When compared to spending money on a workstation, it can be hard to justify the cost of a brand-building project.
But listening to Ursula Burns, CEO and Chairman of Xerox – herself an engineer by training – talk about the value of the company’s brand in its turnaround effort, was refreshing. She credits the Xerox brand with customer acceptance of a completely new Xerox.
Burns was speaking at The Anderson School of Management at UCLA as part of the Dean's Distinguished Speaker Series. Burns became chairman of Xerox in May 2010 and is spearheading the company’s shift from a maker of printers and copiers to a services company that is “enabling workplaces – from small businesses to large global enterprises – to simplify the way work gets done so they can focus more on what matters most: their real business.”
Her talk at UCLA was wide ranging – from the challenges of being an African-American woman business leader to the importance of mentoring to what a control freak must let go of to run a 140,000-person company – but she also touched on branding.
In responding to the dramatic changes that were impacting Xerox – namely customers not printing as much – she said the company decided to look at what had historically made it great, as a guide for how to respond.
At the outset this might have meant doubling-down on the copying technology that it was so good at. But the discussion led to Xerox’s role in helping companies change document-intensive processes.
In fact, Burns said, Xerox got into printing when a patent lawyer was trying to simplify the patent submission process, which at the time required seven copies of the application that ran up to 50 pages each. There was a huge expense associated with copying the applications, having someone review and compare them to the original and then fixing the inevitable mistakes.
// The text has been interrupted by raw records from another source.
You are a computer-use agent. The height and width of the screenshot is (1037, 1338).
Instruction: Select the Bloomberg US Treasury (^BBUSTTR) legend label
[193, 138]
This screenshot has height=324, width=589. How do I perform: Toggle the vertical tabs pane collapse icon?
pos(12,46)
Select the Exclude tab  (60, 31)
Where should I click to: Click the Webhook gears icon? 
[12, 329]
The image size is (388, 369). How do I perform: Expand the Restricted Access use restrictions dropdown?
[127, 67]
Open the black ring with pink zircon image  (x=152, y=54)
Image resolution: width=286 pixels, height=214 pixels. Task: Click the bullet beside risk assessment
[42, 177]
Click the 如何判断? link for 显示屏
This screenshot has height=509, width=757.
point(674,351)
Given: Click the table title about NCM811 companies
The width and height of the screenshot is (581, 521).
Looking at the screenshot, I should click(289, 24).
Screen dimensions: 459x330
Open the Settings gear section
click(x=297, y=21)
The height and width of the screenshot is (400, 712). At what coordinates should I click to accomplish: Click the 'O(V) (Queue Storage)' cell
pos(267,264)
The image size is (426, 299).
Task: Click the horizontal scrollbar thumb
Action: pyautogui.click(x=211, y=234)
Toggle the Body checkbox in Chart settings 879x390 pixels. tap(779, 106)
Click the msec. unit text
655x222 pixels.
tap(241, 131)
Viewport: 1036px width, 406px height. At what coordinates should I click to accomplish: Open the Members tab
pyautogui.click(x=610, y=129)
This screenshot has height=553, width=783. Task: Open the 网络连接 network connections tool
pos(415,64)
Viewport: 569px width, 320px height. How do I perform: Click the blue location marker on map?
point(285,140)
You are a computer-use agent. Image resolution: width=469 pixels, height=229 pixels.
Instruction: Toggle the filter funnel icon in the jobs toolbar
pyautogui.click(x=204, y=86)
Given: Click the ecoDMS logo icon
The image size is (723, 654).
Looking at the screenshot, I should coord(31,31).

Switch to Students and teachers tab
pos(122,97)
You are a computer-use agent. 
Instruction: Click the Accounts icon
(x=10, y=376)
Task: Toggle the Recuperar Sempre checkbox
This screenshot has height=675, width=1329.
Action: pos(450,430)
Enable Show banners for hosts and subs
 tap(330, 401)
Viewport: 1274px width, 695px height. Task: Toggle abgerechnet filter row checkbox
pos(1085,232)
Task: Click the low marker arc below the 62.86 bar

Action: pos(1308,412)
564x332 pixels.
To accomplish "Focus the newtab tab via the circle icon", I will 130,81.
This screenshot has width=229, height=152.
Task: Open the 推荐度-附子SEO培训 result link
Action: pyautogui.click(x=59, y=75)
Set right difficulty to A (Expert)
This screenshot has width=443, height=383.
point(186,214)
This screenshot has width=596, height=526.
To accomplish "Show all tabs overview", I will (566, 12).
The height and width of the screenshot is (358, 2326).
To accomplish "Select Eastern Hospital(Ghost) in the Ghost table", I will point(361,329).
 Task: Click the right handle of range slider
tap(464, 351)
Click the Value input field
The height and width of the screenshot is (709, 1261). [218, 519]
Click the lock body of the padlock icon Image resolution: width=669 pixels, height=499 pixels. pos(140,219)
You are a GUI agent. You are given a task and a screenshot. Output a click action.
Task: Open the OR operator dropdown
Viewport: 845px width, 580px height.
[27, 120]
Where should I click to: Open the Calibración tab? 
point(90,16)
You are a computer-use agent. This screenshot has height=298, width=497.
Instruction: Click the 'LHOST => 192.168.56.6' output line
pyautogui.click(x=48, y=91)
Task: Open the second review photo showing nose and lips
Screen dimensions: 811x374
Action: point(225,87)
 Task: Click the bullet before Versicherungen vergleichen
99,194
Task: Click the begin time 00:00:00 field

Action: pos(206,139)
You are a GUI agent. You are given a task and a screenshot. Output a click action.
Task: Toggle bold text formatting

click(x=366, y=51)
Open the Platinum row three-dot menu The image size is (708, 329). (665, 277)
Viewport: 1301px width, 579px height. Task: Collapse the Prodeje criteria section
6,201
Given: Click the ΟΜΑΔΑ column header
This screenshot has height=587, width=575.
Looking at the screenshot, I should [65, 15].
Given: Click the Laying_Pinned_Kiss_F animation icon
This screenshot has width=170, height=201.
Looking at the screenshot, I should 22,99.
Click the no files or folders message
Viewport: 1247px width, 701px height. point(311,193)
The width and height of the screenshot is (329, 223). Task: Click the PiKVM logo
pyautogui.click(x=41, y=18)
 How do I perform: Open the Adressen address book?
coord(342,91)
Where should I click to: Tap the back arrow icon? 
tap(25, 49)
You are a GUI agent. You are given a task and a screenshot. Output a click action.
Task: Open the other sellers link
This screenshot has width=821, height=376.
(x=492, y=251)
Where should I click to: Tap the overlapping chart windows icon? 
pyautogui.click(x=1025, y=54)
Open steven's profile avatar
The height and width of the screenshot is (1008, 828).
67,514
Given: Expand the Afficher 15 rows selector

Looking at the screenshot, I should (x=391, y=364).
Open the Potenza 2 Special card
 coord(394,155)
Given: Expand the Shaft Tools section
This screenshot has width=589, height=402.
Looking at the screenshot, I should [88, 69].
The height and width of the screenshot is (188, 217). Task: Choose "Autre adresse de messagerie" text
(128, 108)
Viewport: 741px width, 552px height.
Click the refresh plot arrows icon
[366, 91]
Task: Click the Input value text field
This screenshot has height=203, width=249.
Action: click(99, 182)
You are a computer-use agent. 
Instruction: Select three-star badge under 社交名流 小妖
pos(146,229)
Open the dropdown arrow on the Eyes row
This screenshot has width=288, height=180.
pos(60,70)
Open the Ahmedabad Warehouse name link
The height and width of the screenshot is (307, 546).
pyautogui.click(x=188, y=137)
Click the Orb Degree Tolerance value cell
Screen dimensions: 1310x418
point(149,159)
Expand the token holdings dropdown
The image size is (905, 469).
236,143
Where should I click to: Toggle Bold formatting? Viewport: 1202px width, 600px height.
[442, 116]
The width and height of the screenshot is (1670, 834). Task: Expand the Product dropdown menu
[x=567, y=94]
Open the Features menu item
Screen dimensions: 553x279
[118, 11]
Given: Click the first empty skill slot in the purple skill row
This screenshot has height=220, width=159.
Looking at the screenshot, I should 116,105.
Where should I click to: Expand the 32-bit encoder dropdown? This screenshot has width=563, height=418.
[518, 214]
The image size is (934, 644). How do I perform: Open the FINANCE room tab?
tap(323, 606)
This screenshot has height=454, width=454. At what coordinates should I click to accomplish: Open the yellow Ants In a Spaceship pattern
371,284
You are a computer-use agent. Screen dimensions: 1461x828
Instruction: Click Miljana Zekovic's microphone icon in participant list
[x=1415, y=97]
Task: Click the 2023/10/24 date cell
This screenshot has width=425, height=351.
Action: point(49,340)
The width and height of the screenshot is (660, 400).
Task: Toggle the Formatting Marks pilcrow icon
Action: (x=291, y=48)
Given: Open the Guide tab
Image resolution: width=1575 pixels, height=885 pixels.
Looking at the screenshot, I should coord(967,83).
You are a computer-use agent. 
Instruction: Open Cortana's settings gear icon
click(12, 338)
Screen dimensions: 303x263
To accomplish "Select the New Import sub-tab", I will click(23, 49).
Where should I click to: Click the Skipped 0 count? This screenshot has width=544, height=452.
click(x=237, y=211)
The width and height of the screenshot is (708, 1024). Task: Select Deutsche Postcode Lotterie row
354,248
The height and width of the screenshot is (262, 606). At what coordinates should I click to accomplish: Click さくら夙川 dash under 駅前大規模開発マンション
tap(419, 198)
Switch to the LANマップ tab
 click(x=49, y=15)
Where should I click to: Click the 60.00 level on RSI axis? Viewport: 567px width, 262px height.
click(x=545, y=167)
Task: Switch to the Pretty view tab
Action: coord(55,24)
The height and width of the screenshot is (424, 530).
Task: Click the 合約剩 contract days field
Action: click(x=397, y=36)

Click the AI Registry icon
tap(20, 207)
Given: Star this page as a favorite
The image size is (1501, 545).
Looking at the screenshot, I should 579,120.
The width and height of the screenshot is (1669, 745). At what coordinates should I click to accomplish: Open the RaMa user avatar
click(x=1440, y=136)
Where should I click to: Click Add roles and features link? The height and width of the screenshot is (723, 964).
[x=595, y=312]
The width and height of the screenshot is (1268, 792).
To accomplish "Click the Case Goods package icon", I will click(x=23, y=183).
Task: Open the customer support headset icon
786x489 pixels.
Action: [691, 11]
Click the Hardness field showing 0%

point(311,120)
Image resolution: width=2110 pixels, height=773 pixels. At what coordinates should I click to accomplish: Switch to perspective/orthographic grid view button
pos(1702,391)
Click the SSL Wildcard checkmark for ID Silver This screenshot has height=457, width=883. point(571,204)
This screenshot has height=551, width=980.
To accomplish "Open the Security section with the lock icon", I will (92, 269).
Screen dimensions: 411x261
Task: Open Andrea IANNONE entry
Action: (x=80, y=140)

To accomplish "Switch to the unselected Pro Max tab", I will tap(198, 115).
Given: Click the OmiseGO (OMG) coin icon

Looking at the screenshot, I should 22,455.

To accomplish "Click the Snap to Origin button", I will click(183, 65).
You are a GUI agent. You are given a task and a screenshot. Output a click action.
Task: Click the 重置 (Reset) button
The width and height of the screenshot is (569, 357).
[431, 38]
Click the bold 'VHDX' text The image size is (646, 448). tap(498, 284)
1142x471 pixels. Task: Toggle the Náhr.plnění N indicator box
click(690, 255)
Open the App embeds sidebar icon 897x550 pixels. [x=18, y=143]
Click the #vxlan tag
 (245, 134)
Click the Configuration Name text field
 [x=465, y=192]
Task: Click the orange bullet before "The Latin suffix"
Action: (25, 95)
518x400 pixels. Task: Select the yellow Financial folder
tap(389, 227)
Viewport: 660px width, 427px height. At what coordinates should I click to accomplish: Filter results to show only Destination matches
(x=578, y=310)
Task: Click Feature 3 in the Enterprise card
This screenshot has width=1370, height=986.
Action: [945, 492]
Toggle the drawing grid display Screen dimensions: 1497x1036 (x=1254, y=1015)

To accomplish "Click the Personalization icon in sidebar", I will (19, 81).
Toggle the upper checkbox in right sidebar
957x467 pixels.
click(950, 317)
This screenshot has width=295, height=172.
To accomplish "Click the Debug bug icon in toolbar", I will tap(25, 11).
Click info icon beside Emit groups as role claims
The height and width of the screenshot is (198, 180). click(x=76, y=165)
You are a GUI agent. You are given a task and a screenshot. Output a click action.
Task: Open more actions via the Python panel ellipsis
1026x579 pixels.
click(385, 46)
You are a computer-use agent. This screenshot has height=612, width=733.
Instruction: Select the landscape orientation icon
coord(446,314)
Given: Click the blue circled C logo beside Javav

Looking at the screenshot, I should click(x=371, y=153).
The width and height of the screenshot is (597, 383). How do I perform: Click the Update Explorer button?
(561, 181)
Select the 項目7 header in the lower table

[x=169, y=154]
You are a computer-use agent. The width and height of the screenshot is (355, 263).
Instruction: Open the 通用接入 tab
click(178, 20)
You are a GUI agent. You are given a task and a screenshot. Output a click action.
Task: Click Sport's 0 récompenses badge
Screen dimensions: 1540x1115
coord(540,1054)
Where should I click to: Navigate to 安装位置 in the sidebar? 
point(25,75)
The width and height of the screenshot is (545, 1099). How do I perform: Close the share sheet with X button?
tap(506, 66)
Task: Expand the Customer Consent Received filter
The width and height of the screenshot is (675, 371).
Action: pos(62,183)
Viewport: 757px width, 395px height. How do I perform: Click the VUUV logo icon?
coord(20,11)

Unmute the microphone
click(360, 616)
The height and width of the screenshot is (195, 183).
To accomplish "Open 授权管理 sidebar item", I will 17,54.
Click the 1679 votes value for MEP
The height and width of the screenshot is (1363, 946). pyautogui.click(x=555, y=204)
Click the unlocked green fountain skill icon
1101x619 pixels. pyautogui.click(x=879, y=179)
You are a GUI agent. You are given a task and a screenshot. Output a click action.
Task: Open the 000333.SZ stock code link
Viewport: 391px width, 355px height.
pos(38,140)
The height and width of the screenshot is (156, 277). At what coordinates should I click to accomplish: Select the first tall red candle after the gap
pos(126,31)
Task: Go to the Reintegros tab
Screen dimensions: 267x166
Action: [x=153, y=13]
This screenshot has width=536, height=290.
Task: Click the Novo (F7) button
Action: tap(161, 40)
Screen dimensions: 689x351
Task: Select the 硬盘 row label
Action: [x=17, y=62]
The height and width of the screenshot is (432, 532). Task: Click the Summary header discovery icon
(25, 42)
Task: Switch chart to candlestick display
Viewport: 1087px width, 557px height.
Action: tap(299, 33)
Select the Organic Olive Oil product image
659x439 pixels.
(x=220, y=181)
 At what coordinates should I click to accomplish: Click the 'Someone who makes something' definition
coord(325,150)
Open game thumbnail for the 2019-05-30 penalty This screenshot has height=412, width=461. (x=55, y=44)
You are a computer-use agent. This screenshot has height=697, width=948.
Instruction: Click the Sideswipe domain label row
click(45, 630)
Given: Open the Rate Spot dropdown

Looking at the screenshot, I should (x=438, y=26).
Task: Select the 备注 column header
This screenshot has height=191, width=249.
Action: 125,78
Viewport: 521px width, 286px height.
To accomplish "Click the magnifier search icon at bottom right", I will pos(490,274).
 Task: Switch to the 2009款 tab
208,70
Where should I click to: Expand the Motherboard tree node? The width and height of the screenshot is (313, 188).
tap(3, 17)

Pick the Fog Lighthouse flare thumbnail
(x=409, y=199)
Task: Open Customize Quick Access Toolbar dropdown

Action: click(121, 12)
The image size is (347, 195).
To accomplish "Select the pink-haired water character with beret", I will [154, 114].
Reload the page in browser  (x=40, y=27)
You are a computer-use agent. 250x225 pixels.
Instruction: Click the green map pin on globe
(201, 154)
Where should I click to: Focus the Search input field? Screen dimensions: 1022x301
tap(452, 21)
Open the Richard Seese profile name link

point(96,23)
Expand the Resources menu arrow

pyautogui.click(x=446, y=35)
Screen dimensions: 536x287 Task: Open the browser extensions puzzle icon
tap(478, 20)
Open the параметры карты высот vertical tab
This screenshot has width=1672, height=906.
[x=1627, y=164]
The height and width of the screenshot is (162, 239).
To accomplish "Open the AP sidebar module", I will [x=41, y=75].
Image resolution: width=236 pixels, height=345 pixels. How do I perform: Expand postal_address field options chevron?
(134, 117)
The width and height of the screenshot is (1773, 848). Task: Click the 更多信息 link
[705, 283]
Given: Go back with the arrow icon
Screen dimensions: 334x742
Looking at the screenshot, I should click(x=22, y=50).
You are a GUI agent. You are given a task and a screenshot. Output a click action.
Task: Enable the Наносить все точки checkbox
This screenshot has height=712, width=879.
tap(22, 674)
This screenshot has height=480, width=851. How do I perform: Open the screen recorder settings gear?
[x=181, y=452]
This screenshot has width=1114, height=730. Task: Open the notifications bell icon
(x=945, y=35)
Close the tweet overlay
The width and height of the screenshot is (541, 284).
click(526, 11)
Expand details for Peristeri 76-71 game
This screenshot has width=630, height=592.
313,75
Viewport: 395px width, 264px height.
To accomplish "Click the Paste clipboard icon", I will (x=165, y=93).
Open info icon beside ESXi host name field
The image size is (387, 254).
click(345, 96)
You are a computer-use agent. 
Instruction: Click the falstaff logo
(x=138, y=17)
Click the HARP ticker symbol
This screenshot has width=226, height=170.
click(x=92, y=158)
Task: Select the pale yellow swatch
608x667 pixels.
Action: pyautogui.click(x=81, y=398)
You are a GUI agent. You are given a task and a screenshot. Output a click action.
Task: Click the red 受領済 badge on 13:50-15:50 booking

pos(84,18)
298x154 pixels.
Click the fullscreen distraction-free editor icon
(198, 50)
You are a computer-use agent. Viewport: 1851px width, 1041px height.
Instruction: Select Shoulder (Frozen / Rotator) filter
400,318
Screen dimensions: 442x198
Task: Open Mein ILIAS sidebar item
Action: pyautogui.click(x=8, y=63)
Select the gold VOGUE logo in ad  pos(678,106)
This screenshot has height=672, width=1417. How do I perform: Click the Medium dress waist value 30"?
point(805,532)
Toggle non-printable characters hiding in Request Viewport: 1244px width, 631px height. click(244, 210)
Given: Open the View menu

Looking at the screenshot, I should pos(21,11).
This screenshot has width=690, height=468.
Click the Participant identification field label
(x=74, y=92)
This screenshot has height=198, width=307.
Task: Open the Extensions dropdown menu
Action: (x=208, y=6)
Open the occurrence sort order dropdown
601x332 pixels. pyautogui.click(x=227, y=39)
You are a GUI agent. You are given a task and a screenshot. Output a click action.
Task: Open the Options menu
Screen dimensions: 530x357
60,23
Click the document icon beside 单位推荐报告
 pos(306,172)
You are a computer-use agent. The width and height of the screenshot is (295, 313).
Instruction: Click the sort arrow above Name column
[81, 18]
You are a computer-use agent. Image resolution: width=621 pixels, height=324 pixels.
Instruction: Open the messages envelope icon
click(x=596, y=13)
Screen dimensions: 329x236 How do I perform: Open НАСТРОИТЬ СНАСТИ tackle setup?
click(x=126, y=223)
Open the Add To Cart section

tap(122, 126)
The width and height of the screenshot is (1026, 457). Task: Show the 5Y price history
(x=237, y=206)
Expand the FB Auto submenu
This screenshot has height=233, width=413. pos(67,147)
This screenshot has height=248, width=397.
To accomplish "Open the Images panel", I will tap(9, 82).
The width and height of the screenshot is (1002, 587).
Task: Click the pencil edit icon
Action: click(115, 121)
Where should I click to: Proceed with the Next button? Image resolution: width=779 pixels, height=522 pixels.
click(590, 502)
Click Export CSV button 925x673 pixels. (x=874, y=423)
“What if,” said the lawyer, “we could just take a photo of the document and print it seven times?”
So the strength was not in the technology, per se, but rather in the re-engineering of the business processes. They followed this course in their restructuring and have reshaped their $23 billion business from mostly hardware to now mostly services.
Burns said: “Xerox has a brand that people like and that gave us entry. The brand gave us permission” to come into other businesses with new services designed around making business processes more efficient.
Corporate branding builds trust with customers. Xerox’s brand, built around quality and innovation, helped customers transfer that trust to new services.